US shares ended mildly lower after a volatile session, bucking the trend of overseas indexes, which fell sharply as weak data in Europe and China underlined the uncertain growth outlook.

While US stocks tracked that weakness at multiple times throughout the session, analysts said Wednesday's steep decline, triggered by questions over Fed policy, may have been overdone, allowing investors to seek bargains and helping equities modestly rebound.

Fed chief Ben Bernanke on Wednesday broached the possibility of reducing stimulus if US economic conditions improve. While Fed officials stressed that no action was likely for months, investors are anxious about the timing of any change in monetary policy, which is widely credited with fueling massive gains in stocks and high-yield corporate bonds this year.

Bernanke's comment "was very benign and wasn't anything unexpected; the sell-off came because we were looking for an excuse to correct after the big moves this year," said Eric Green, senior portfolio manager at Penn Capital Management in Philadelphia.

The Dow Jones industrial average ended down 12.67 points, or 0.08 percent, at 15,294.50. The Standard & Poor's 500 Index was down 4.82 points, or 0.29 percent, at 1,650.53. The Nasdaq Composite Index was down 3.88 points, or 0.11 percent, at 3,459.42.

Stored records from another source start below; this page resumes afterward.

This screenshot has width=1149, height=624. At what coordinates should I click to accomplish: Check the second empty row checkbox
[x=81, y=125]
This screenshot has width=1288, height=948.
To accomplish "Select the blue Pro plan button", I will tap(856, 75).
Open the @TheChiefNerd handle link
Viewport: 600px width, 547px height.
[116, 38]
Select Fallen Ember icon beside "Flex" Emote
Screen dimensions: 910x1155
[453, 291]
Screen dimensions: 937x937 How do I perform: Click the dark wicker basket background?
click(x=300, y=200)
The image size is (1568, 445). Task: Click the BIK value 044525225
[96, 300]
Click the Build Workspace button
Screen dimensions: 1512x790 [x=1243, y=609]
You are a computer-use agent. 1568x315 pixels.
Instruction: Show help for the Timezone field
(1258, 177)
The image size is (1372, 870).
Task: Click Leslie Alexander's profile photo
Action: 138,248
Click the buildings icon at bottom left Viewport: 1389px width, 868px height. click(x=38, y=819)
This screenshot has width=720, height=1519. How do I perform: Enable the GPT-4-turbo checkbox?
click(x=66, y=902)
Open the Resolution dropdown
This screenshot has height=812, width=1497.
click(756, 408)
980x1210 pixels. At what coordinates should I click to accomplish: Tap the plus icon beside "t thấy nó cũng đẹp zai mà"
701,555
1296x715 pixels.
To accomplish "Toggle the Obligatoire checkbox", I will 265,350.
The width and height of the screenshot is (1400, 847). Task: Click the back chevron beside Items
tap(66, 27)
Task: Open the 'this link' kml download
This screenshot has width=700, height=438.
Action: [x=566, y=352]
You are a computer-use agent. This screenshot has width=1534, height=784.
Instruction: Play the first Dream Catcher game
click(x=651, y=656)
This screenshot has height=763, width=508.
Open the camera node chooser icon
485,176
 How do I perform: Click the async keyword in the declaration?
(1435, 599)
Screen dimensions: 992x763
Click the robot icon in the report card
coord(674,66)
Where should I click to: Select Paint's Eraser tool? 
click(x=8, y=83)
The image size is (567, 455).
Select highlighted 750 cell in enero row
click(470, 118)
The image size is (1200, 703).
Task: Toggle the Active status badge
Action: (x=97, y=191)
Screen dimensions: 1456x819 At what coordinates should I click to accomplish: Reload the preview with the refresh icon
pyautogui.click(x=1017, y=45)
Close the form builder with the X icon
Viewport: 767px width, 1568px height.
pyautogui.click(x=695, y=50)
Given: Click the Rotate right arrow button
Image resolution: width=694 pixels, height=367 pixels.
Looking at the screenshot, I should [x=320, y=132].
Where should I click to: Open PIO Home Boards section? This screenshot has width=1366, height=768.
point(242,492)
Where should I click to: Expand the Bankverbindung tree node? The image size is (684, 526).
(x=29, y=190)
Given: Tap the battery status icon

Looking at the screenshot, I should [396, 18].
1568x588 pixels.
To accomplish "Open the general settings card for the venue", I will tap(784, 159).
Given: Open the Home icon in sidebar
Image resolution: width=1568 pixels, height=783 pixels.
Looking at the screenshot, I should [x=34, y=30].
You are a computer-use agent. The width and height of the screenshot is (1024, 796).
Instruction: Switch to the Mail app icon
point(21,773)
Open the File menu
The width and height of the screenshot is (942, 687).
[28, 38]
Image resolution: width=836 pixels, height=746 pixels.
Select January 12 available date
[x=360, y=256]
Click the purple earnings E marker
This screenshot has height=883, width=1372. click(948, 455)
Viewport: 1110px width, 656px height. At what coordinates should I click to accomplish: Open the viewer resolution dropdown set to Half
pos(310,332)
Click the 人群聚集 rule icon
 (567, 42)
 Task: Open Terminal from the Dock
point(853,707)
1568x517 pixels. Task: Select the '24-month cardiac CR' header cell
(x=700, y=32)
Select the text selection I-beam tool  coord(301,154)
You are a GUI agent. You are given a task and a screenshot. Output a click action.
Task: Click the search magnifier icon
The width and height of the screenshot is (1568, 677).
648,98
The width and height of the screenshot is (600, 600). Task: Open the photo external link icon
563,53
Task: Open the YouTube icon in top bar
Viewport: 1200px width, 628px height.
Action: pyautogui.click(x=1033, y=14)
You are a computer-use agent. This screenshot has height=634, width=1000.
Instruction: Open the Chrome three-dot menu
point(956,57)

Thursday's measured US rebound continued a recent trend of investors using any equity market decline as a buying opportunity. A rally in shares of Hewlett-Packard Co., which jumped 17 percent to $24.86 a day after raising its profit outlook, helped limit losses and keep the Dow in mildly positive territory.

Still, overseas markets were sharply lower, driving investors to safe-haven currencies. At the session peak, the yen rose more than 2 percent against the dollar and the euro, which both lost 1 percent against the Swiss franc , also seen as a safe haven.

Chinese factory activity shrank for the first time in seven months, adding to concerns that the world's second-biggest economy had stalled. European factory sentiment dropped, suggesting that the euro zone's economy was likely to contract again in the second quarter.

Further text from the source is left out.